◆ Collected data entries ◆
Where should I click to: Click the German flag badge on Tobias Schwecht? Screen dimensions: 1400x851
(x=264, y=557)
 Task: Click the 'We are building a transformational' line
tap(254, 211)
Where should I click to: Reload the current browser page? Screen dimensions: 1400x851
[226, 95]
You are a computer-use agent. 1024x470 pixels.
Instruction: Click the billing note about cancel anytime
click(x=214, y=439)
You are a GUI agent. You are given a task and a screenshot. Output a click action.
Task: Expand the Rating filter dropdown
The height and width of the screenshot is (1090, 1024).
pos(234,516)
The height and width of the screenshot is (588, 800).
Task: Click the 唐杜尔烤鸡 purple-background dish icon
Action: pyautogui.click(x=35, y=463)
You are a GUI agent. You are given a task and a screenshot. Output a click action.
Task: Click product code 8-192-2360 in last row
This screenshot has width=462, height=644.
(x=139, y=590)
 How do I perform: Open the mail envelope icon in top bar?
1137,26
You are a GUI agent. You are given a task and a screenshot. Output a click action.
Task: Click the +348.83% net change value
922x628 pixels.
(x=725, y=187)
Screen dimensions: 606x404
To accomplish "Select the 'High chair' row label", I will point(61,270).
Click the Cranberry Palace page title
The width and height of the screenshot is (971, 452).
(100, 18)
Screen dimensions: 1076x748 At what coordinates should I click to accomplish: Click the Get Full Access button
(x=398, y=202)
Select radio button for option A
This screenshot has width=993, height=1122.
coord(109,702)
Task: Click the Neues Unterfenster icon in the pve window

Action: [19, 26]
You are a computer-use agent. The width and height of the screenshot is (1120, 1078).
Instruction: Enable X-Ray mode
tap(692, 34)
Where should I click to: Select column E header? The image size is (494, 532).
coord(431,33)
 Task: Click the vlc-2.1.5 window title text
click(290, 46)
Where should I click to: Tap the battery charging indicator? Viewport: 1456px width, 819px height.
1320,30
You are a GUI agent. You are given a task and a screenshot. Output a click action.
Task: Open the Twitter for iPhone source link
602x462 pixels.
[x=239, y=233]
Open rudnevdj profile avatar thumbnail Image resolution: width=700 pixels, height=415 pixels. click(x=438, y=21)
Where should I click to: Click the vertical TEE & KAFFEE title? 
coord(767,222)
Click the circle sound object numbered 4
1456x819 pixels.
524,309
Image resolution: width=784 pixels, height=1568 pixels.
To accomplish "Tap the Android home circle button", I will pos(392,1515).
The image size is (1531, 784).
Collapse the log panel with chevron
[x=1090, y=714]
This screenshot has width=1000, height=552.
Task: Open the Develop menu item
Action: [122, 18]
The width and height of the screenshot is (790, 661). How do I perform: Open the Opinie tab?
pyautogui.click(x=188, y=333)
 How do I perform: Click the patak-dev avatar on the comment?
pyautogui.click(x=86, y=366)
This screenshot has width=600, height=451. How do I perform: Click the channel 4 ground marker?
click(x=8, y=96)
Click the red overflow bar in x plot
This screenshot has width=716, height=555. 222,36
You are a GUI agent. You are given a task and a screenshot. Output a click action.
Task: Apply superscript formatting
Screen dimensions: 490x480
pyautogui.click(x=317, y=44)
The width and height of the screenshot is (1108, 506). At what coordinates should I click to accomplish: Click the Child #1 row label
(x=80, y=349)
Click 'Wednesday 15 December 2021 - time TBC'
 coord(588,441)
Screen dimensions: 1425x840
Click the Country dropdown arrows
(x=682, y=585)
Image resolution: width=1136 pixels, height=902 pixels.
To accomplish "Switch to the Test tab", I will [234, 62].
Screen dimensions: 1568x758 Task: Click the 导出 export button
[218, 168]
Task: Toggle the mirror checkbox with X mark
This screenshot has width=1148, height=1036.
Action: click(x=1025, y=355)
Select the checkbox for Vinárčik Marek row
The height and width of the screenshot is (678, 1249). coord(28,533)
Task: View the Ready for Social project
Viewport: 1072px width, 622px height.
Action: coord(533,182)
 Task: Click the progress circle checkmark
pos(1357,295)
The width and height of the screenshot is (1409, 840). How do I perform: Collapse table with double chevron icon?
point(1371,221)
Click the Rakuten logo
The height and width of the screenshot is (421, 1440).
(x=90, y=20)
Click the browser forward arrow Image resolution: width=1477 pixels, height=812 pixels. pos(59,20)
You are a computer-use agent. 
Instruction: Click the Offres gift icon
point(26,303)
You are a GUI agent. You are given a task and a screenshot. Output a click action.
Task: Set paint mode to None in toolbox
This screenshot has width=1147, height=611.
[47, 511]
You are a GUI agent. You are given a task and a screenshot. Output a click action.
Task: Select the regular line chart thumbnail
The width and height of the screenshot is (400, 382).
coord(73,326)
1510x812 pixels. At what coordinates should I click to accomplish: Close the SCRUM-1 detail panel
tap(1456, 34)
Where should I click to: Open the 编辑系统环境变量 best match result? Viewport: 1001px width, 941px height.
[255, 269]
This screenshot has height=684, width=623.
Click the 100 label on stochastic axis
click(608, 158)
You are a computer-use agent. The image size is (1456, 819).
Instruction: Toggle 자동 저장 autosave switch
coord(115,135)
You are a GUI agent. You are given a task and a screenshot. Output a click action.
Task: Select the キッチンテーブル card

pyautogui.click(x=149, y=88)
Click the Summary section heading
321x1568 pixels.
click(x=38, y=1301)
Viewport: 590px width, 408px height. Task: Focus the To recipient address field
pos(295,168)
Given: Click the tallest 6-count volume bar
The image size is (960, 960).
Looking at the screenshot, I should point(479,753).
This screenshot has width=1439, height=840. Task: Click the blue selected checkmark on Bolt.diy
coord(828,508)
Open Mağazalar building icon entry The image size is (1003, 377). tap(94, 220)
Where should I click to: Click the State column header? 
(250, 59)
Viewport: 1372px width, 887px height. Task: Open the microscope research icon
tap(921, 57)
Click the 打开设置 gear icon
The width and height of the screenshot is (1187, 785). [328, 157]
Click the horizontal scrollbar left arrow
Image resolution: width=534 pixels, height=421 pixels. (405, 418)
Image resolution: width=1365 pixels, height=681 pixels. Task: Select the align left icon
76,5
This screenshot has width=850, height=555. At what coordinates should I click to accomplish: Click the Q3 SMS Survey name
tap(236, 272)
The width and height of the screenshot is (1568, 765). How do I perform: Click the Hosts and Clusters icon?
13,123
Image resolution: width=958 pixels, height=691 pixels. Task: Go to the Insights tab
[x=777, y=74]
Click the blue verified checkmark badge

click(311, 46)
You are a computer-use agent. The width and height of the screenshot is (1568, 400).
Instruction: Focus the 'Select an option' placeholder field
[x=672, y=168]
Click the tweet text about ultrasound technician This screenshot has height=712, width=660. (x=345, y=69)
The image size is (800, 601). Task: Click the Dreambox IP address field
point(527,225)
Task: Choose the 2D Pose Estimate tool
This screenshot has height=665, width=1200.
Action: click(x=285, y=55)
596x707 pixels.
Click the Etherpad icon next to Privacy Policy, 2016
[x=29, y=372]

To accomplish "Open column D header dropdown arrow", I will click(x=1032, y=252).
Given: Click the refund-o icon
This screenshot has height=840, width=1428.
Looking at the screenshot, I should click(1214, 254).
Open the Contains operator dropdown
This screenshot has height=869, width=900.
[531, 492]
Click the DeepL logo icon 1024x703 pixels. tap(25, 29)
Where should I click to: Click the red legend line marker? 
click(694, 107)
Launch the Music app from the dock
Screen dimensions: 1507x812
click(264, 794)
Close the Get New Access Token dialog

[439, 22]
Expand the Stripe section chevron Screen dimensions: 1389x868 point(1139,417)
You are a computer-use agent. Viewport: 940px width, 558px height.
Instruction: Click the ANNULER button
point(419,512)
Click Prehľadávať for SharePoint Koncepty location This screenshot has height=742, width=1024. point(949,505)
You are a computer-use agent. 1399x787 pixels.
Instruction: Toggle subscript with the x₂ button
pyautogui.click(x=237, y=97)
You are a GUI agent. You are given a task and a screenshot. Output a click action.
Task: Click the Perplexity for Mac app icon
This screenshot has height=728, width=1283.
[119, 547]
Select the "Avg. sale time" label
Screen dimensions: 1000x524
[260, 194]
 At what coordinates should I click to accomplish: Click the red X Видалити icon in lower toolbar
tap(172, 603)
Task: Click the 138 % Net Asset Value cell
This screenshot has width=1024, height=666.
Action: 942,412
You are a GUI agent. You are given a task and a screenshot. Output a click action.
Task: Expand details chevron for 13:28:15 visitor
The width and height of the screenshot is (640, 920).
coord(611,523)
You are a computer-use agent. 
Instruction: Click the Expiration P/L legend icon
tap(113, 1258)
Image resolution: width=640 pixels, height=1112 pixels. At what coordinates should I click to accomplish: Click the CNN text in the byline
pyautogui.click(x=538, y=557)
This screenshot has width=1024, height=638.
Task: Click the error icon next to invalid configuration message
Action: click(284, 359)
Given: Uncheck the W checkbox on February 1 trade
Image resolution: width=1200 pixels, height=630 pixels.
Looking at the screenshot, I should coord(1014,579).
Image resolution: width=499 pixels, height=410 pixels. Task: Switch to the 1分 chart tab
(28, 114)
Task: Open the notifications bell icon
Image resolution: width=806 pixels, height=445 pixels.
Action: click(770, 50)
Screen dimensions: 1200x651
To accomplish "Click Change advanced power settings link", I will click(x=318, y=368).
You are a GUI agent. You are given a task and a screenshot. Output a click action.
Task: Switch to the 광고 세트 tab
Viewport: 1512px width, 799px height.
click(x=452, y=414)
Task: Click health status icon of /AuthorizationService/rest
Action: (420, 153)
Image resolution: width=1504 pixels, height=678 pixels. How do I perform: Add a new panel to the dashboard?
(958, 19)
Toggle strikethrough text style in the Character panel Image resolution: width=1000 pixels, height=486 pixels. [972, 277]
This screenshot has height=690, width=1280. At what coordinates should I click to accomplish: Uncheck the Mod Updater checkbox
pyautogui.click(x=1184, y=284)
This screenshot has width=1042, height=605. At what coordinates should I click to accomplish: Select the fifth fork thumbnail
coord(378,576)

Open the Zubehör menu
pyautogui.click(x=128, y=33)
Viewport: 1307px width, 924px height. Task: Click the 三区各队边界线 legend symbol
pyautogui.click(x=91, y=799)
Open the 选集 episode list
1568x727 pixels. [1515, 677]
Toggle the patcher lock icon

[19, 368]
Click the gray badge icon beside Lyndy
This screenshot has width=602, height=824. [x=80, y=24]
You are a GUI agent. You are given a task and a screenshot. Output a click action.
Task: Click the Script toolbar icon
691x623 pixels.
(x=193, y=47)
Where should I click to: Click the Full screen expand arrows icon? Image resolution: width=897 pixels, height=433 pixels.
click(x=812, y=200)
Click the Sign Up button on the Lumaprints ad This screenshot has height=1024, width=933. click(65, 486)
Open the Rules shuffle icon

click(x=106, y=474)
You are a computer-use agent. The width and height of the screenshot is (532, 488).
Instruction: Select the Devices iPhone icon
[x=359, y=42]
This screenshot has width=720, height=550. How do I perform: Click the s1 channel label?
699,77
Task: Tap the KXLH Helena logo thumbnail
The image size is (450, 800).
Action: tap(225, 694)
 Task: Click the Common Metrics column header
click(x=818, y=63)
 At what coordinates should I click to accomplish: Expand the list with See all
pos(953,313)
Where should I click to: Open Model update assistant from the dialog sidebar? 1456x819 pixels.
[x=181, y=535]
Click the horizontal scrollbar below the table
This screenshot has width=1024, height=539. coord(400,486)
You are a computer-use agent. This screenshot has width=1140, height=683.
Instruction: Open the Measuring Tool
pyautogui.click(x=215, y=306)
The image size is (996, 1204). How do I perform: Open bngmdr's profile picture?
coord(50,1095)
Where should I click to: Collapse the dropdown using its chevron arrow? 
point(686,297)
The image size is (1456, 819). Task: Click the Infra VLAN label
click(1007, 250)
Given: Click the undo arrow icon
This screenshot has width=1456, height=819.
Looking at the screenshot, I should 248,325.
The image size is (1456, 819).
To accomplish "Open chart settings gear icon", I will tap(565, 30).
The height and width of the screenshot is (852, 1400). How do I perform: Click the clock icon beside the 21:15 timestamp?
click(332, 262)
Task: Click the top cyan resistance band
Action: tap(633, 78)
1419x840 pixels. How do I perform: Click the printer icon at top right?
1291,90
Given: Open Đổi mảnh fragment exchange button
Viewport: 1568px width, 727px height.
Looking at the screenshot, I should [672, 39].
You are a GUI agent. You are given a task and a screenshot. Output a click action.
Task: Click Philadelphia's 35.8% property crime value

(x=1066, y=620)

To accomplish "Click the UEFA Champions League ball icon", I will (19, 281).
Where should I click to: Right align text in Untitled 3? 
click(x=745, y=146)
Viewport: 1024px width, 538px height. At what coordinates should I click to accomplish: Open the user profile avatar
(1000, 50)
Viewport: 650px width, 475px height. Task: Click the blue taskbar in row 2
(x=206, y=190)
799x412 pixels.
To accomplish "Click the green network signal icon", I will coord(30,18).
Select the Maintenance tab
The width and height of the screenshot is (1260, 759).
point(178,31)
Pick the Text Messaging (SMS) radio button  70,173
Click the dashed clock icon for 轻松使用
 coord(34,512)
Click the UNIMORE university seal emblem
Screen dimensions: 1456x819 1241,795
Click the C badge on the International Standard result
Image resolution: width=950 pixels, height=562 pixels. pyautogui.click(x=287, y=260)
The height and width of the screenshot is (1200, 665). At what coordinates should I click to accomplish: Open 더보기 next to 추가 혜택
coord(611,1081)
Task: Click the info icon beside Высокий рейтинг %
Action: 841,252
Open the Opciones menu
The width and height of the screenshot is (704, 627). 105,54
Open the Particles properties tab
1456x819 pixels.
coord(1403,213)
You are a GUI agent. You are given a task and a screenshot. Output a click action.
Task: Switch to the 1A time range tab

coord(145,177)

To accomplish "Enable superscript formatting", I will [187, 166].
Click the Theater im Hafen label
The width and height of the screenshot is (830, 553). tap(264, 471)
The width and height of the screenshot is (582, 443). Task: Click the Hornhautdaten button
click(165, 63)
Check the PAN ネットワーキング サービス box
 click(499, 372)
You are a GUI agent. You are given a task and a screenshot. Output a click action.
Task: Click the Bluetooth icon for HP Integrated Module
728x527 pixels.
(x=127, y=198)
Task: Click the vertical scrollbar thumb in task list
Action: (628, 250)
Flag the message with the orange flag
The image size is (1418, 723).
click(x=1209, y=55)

◆ What the task asks ◆
Revise the lines from the one containing "will (19, 281)." through the one containing "coord(145,177)", replacing "Viewport" with "Display" and keeping everything else intact. Return only those lines.

◆ The completed task ◆
To accomplish "Click the UEFA Champions League ball icon", I will (19, 281).
Where should I click to: Right align text in Untitled 3? 
click(x=745, y=146)
Display: 1024px width, 538px height. At what coordinates should I click to accomplish: Open the user profile avatar
(1000, 50)
Display: 650px width, 475px height. Task: Click the blue taskbar in row 2
(x=206, y=190)
799x412 pixels.
To accomplish "Click the green network signal icon", I will coord(30,18).
Select the Maintenance tab
The width and height of the screenshot is (1260, 759).
point(178,31)
Pick the Text Messaging (SMS) radio button  70,173
Click the dashed clock icon for 轻松使用
 coord(34,512)
Click the UNIMORE university seal emblem
Screen dimensions: 1456x819 1241,795
Click the C badge on the International Standard result
Image resolution: width=950 pixels, height=562 pixels. pyautogui.click(x=287, y=260)
The height and width of the screenshot is (1200, 665). At what coordinates should I click to accomplish: Open 더보기 next to 추가 혜택
coord(611,1081)
Task: Click the info icon beside Высокий рейтинг %
Action: 841,252
Open the Opciones menu
The width and height of the screenshot is (704, 627). 105,54
Open the Particles properties tab
1456x819 pixels.
coord(1403,213)
You are a GUI agent. You are given a task and a screenshot. Output a click action.
Task: Switch to the 1A time range tab

coord(145,177)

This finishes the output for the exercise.